La vita liquida è precaria. Non tende a dare sicurezza e le persone sono soggetti singoli, individui soli che corrono verso chi e verso cosa? Corrono per affermarsi. Corrono per arrivare prima. Corrono per prevaricare sull’altro, dimenticando di essere se stessi.
E la scuola? Quale il ruolo degli educatori?
Secondo Umberto Eco “si può sopravvivere alla liquidità solo rendendosi conto di vivere in una società liquida che richiede, per essere capita e forse superata, nuovi strumenti”. La scuola, dunque, quali strumenti può mettere in campo per aiutare i giovani?

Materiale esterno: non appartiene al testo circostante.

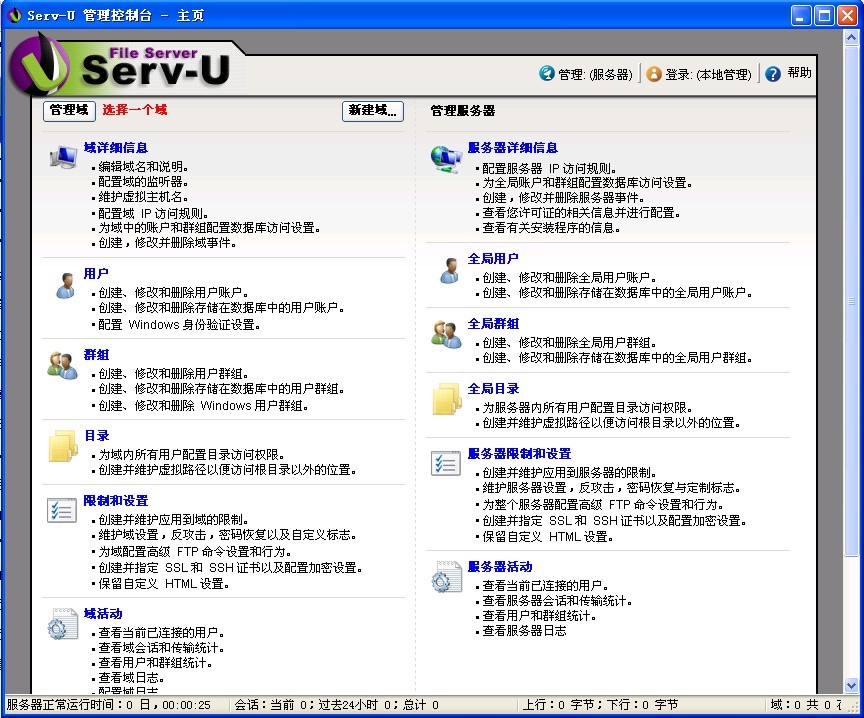Open 帮助 in the top bar

(x=789, y=73)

La tecnologia potrebbe rappresentare una strada, anche se gli adolescenti, i giovani ne utilizzano tanta, sono immersi e sommersi dal digitale. “Smanettano”, hanno solo una confidenza tecnologica e non una consapevolezza tecnologica.
Le competenze digitali scarseggiano. I dati emersi dalla ricerca realizzata dall’University 2 Business (dicembre 2016), la società del gruppo Digital360 che promuove la cultura del digitale e dell’innovazione tra gli studenti universitari, evidenziano uno scenario che conferma la necessità di lavorare nella scuola, a partire dalla primaria, sulle competenze digitali. Per il 52% degli studenti universitari italiani l’Innovazione Digitale è il principale motore del cambiamento delle imprese; tuttavia il 53% degli studenti è ferma ad una conoscenza del mondo del digitale di livello amatoriale, da semplice utilizzatore di internet e social media. Inoltre, il divario aumenta se viene considerata la differenza di genere: il 60% delle studentesse universitarie dichiara di non possedere competenze digitali specifiche, contro il 45% dei maschi; solo il 20% sa programmare o sta imparando, contro il 43% dei colleghi.

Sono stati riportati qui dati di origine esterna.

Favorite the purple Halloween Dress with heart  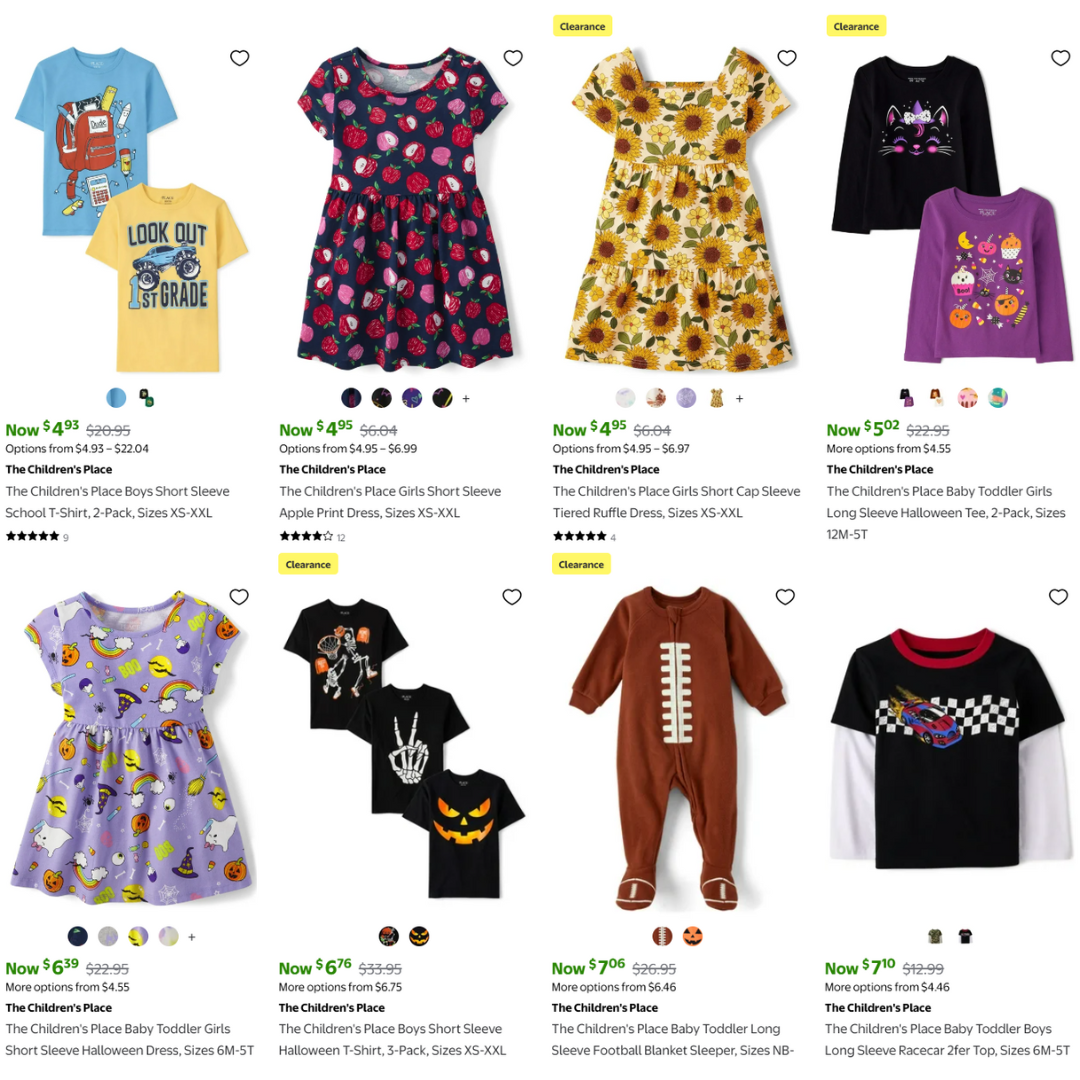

Oggi, lo scenario è questo e se le startup cercano professionisti digitali e non li trovano è necessario lavorare con gli alunni e gli studenti per giungere al termine dei diversi cicli di studio al raggiungimento delle competenze digitali così come previsto dalle Indicazioni Nazionali.
Non chiamiamoli “nativi digitali”, ma cerchiamo di trasmettere loro che la consapevolezza dell’uso dello strumento digitale è altra cosa rispetto al gioco e al divertimento che, pur necessari alla crescita, non favoriscono l’acquisizione delle competenze.

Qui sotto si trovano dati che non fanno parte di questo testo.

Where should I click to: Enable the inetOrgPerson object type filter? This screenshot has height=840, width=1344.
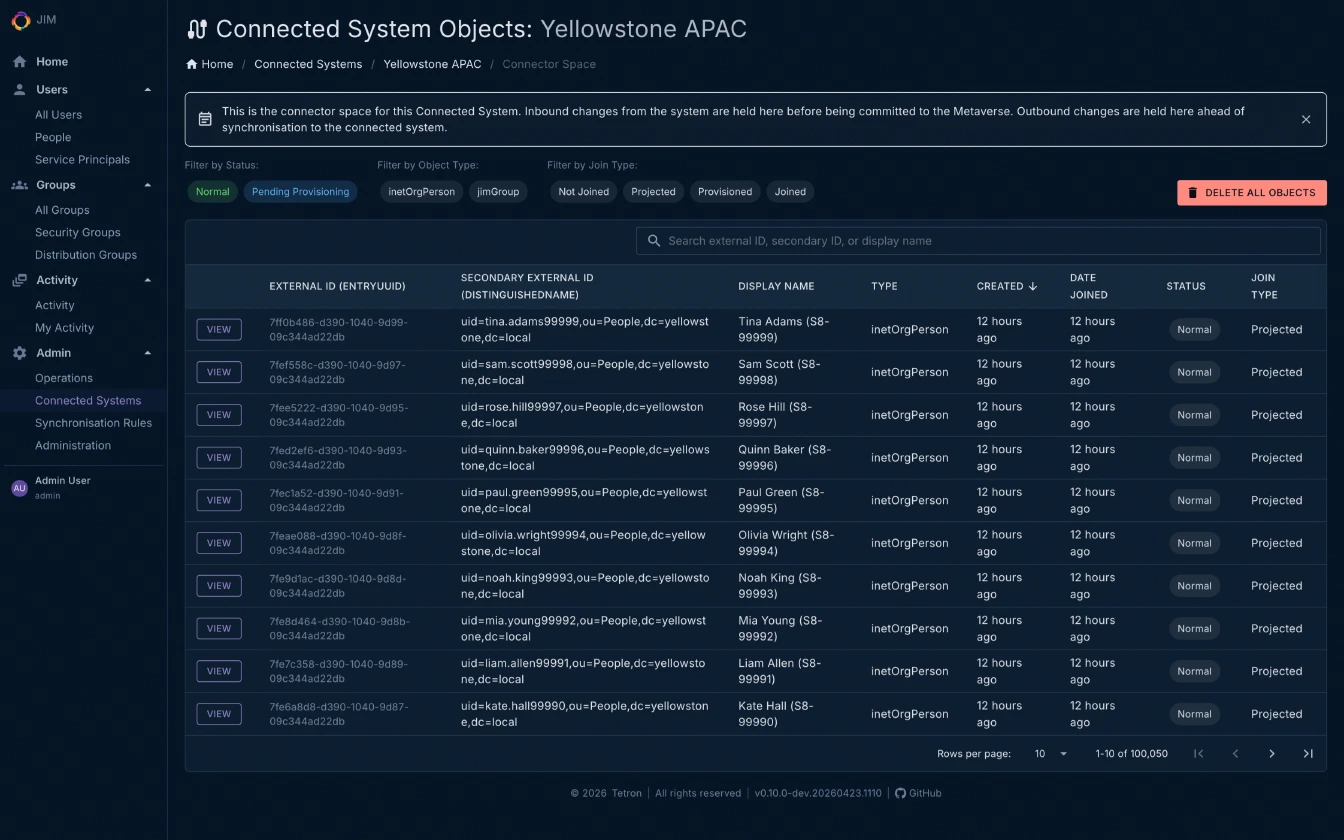pos(421,191)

“La competenza digitale consiste nel saper utilizzare con dimestichezza e spirito critico le tecnologie della società dell’informazione (TSI) per il lavoro, il tempo libero e la comunicazione. Essa è supportata da abilità di base nelle TIC: l’uso del computer per reperire, valutare, conservare, produrre, presentare e scambiare informazioni nonché per comunicare e partecipare a reti collaborative tramite Internet”.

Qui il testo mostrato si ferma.